» TEXT BLOCK
○ ○ ○ ○
Sing & Dowse the land Sat 5 May, 3pm

On Saturday 5 May at 3pm Danu Fox has invited a nationwide simultaneous singing and dowsing of our Mary & Michael ley lines, which stretch from the coasts of Cornwall to Norfolk. People in other parts of the country also wished to take part, so now there are singing and dowsing groups all over the country joining this ceremony of thanksgiving through song.


The intention for this ceremony is to give thanks to our lands and to ask that as a species we come into ’right relationship’ with our planet. Danu has asked the lines, where they enter the UK in the west at Carn les Boel in Cornwall, for chants for everyone to sing, and then after that groups can sing other chants or drum and gong. The chants and all the information for taking part are on the Earth Singers Facebook page


http://www.facebook.com/pages/Earth-Singers/281119381943225


or you can email Danu directly: mailto:info@songbearmusic.co.uk


To explore what has led to this ceremony and to look at some of the inspiration for Danu’s Earth Singer training here is an extract from an article first published by the Natural Voice Practitioner’s Network:


Natural Voice in the Natural Landscape


 “Lets go back to the meaning of the word ‘natural’;


‘existing in or caused by nature’


‘the essential or innate qualities of something’.
○ ○ ○ ○
» RAW DATA

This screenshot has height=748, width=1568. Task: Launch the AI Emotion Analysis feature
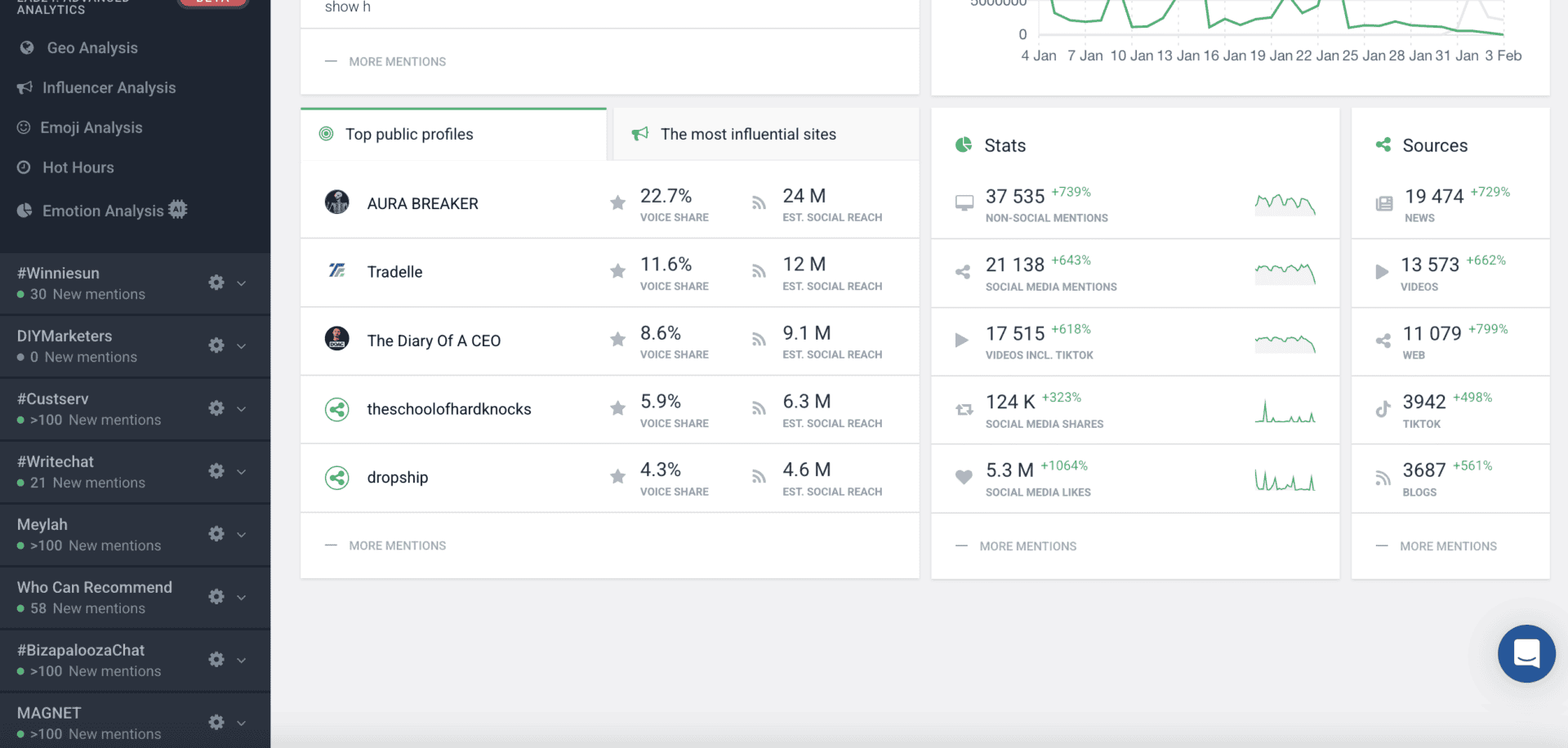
○ ○ ○ ○
» PROBLEM SET
**A)** Answer these questions using the singing and dowsing notice.
(i) Between which two places do the Mary & Michael ley lines stretch?
(ii) At what place in the west do the lines enter the UK?
(iii) Which organization first published the article that the extract comes from?
**B)** Quote the part of the singing and dowsing notice that opens with the words containing "On Saturday 5" and closes with "thanksgiving through song.".

» RESPONSE LIST
**A)**
(i) From the coasts of Cornwall to Norfolk.
(ii) Carn les Boel in Cornwall.
(iii) The Natural Voice Practitioner's Network.

**B)**
On Saturday 5 May at 3pm Danu Fox has invited a nationwide simultaneous singing and dowsing of our Mary & Michael ley lines, which stretch from the coasts of Cornwall to Norfolk. People in other parts of the country also wished to take part, so now there are singing and dowsing groups all over the country joining this ceremony of thanksgiving through song.